Звонок возвестил об окончании пары. Забыв о необходимости вынесения приговора Гаю Юлию Цезарю, историки заспешили к выходу. Находящаяся в состоянии растерянности Серафима Аркадьевна и не подумала их остановить. И первым исчез в проеме двери молодой человек по имени Ингвальд.

- Стой! Ингвальд, остановись! – к немалому удивлению однокурсников староста группы 212 бросилась за ним следом.
Он не может просто так встать и уйти!

Забыв о подруге и расталкивая знакомых, преграждавших путь, девушка догнала странного француза только на лестнице, ведущей вниз, на третий этаж.
- Ингвальд! – перепрыгнув через несколько ступенек, порывисто схватила его за руку. – Что все это значит?

- Жень, извини, очень спешу, - студент, вовсе не французский, а космический, осторожно отстранился и поспешил удалиться от девушки на несколько ступеней вниз.
- Видишь, и я попробовал подняться на этаж четвертый, - улыбнулся грустно и неожиданно напел мотив из факультетского гимна. – С какими только интересными персонажами я сегодня не повстречался! Жаль ты опоздала…

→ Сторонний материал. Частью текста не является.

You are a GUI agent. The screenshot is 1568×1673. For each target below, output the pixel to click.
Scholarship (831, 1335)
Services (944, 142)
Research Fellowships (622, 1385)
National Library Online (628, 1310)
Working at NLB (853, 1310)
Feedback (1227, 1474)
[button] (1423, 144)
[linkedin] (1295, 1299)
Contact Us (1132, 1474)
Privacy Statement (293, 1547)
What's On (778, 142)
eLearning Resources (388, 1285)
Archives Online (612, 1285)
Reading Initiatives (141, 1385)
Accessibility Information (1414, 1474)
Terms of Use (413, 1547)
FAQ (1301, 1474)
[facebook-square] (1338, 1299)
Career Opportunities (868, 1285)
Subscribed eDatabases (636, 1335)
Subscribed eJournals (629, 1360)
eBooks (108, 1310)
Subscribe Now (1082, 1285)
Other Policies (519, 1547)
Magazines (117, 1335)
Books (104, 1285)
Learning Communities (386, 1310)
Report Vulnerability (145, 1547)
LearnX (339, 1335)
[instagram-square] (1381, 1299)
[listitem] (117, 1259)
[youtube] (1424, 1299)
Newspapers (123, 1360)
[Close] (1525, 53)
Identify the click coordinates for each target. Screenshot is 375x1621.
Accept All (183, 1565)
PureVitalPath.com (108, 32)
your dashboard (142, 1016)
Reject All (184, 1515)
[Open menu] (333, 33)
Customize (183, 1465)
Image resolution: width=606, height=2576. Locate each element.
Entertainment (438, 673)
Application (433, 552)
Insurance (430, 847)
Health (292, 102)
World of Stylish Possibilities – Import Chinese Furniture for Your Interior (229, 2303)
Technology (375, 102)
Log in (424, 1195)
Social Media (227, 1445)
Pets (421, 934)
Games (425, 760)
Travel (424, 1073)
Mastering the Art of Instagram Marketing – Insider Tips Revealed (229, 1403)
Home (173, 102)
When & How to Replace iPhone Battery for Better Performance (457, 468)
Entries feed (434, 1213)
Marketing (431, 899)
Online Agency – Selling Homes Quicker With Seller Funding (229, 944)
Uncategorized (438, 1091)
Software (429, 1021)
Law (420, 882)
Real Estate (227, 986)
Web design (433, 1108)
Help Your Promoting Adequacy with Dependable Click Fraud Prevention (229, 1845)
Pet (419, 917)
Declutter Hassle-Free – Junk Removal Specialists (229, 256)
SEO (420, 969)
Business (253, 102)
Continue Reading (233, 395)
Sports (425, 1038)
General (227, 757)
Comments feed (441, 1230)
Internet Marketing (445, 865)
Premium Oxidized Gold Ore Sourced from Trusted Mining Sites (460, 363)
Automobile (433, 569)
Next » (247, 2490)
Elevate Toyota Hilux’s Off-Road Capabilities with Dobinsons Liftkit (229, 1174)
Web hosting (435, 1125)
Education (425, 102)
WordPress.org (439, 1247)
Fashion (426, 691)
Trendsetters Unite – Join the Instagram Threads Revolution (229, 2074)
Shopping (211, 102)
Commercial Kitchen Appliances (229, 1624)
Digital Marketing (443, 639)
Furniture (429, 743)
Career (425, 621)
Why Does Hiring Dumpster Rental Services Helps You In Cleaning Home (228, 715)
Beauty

- Постой, не уходи, Ингвальд, - тихо попросила Женя.
- Прости… Я не могу здесь дольше оставаться. Я узнал все, что должен был.
- А… - Женя поняла, что не сможет сейчас произнести это имя и задать главный вопрос.
- Дима? – Ингвальд почему-то испугался этого вопроса. - Он далеко сейчас…
- Прости, - повторил и оставил Женю одиноко стоять в лестничном пролете между четвертым и третьим этажами.

- Евгения! – это спустя минуту Трофим возник как всегда из ниоткуда. – Я знал, что красота - страшная сила, но чтобы до такой степени?! Весь факультет гудит о вашем французе, а ты его, похоже, слегка напугала?
- И правда, напугала… Вот только чем? – задумчиво произнесла Женя и направилась вверх по лестнице.
И Трофим, подобно Ингвальду, "слегка испугался", когда Женя подошла вплотную, взяла за руку, назвала по имени:
- Андрей!
И совершенно серьезно спросила:
- Вот скажи, что делать, когда в твоей жизни одно за другим происходят странные, не поддающиеся логическому объяснению события, возникают из небытия и также неожиданно исчезают старые знакомые? Что делать, Трофим?